One way you could look at it is: some authors used an LLM to create the abstract from the paper contents. "Hey, there's a lot of new books with AI covers"
One other way is: There could be a correlation between LLM usage in the abstract and LLM usage during the production or writing of the paper. "Hey, I wonder if this book with an AI cover also was written by an AI. It should be investigated"
The paper was written by four Chinese authors who had previously collaborated together. It was one of the worst papers I've ever seen. It went over the same ground as previous studies so in that sense there was nothing new, but more bizarrely it did things like state well known equations incorrectly (most notably one of Maxwell's equations) incorrectly and drifted off onto total tangents about how one might calculate certain things in an idealised situation that had no relevance to the method that the authors used. My assumption is that they had generated the methods section using generative AI and not gone over it with even a cursory check.
But the worst part is that I recommended rejecting it outright, and the journal just sent it on to it's slightly less prestigious sister journal rather than doing so.
From the article I saw that they're using "excess words" as an indicator, is that a reliable method?
Also, is it possible that it's just autocorrect that added "excess words" when fixing grammar? If that's the case, should that be considered as "use of AI"?
" while our approach can detect unexpected lexical changes, it cannot separate different causes behind those changes, like multiple emerging topics or multiple emerging writing style changes. For example, our approach cannot distinguish word frequency increase due to direct LLM usage from word frequency increase due to people adopting LLM-preferred words and borrowing them for their own writing. For spoken language, there is emerging evidence for such influence of LLMs on human language usage (32). However, we hypothesize that this effect is much smaller and much slower. "

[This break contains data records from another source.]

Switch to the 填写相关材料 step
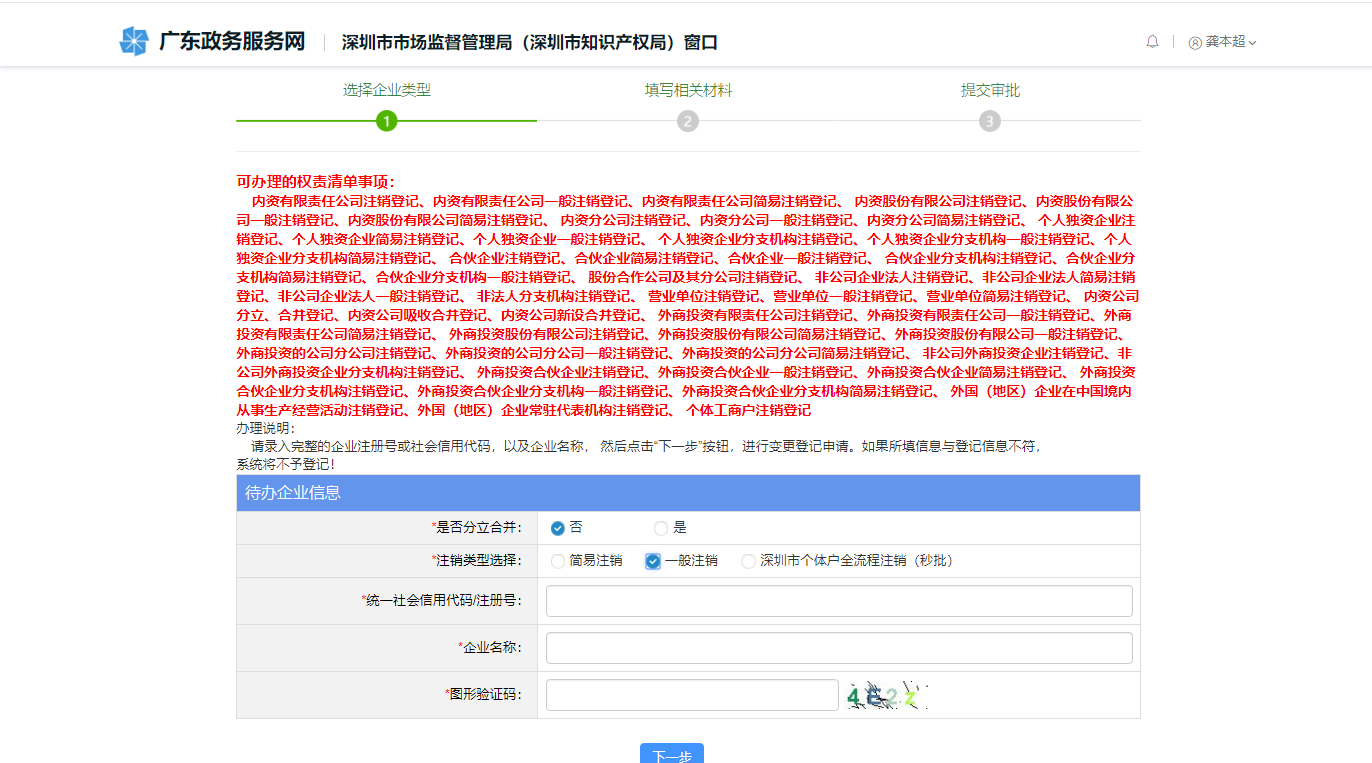 pyautogui.click(x=688, y=90)
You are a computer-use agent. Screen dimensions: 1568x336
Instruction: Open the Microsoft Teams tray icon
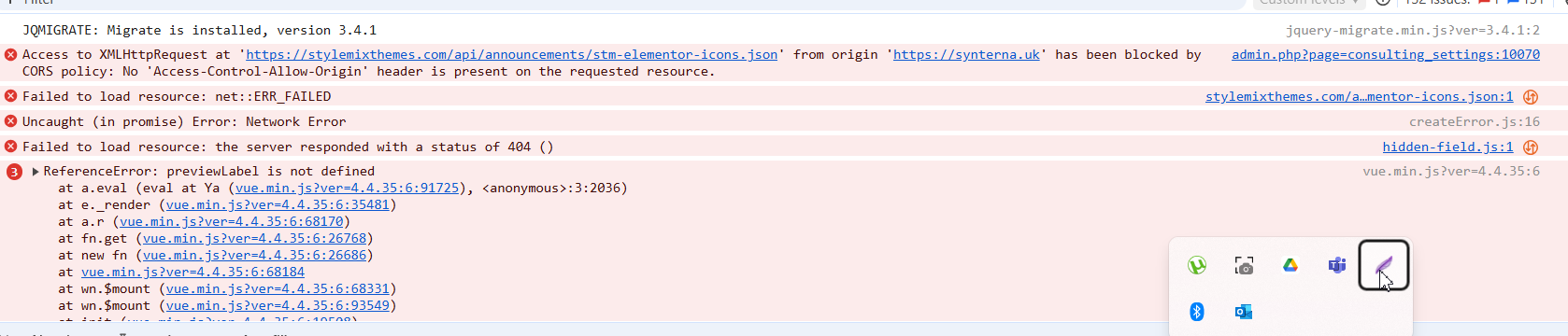[x=1337, y=266]
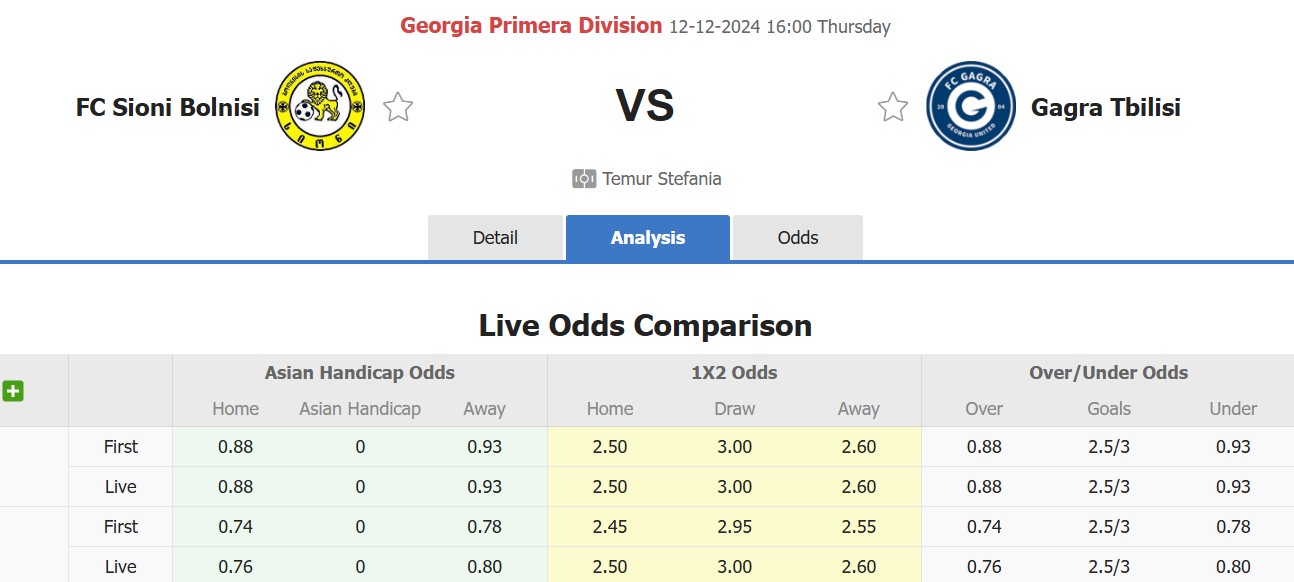Click the Over/Under Odds column header
1294x582 pixels.
(1109, 373)
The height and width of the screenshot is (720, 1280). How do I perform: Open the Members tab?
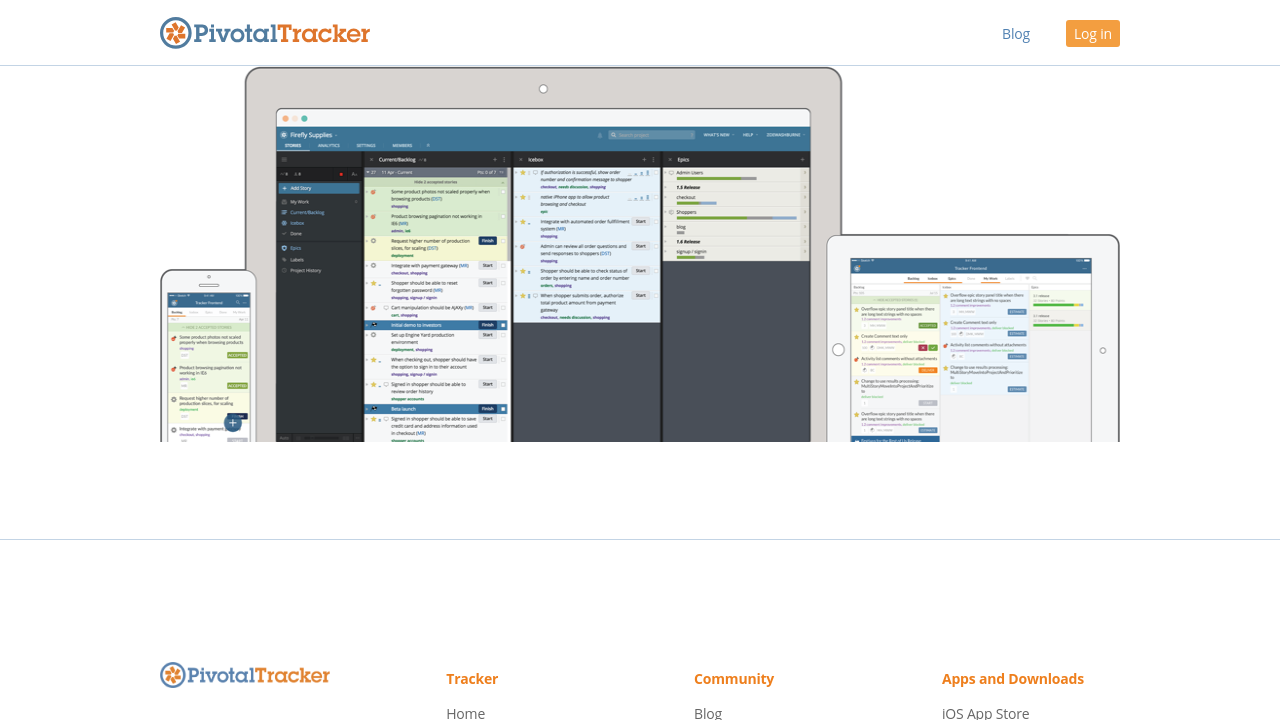tap(402, 146)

Since "unexpected" can be left out as there is no "expected" baseline, we are left with "detected lexical changes, cause unknown" followed by a purely speculative and unproven hypothesis.

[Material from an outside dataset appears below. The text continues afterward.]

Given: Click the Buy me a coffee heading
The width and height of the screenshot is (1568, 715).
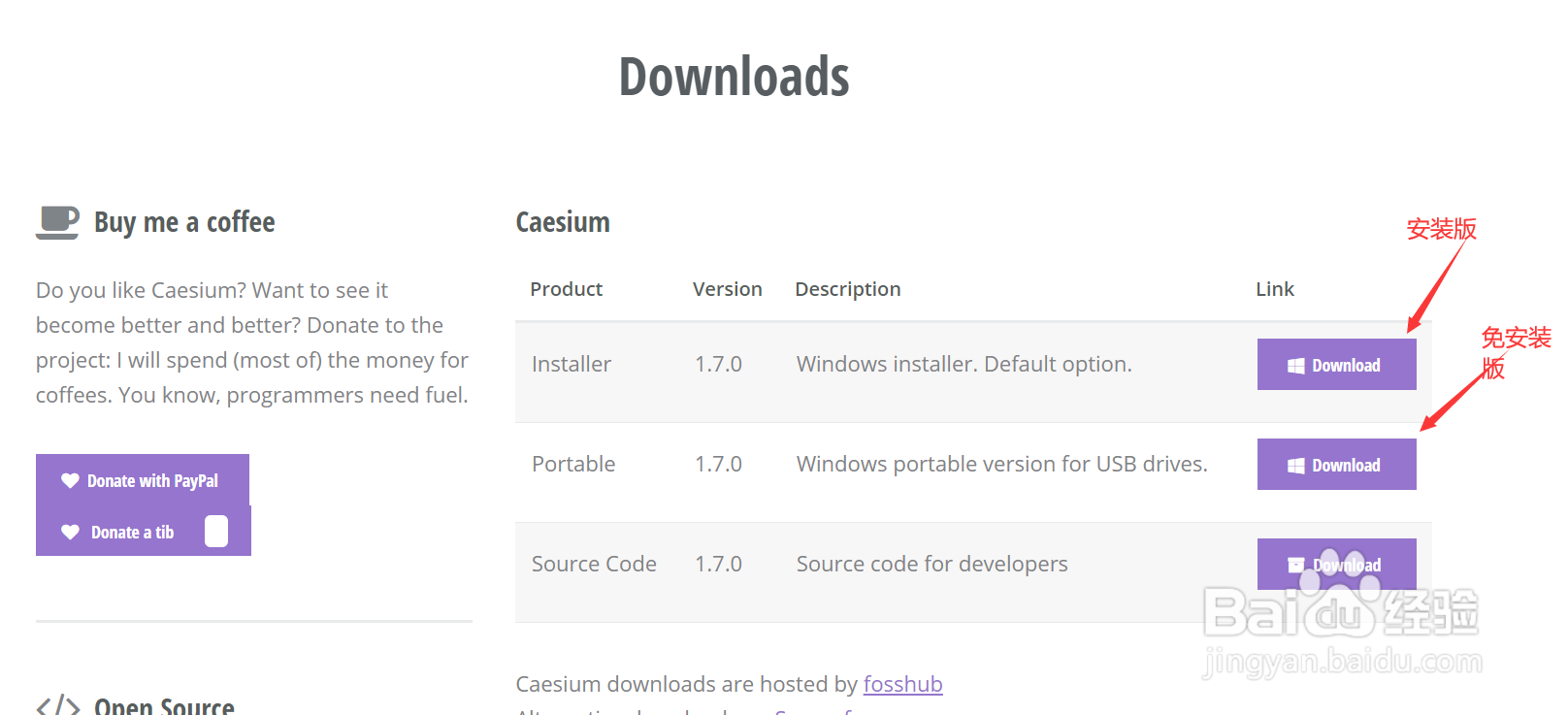Looking at the screenshot, I should pyautogui.click(x=184, y=222).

That of course does not stop them from claiming: "In conclusion, our work showed that the effect of LLM usage on scientific writing is truly unprecedented".

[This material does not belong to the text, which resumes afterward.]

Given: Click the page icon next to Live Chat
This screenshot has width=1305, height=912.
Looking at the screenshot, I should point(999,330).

This is slop. Even if you agree with the suspicion of widespread use of LLMs in Academic writing (I do, and anecdotally suspect even their upper bound is way underestimated) They did not show such an effect at all. They used a projection on a dataset, hypothesized, but did not investigate a cause.
But hey, let not the absence of information restrain us from pushing the agenda: "Our analysis can inform the necessary debate around LLM policies providing a measurement method for LLM usage". In other words, here is what we did not do but you can pretend we did anyway in citing us as if we did because nobody reads anything but the abstract and the conclusion.
As a bonus kicker: "We hope that future work will meticulously delve into tracking LLM usage more accurately and assess which policy changes are crucial to tackle the intricate challenges posed by the rise of LLMs in scientific publishing." I'm sure this sentence would flag this as LLM slop, even according to their own sloppy methodology.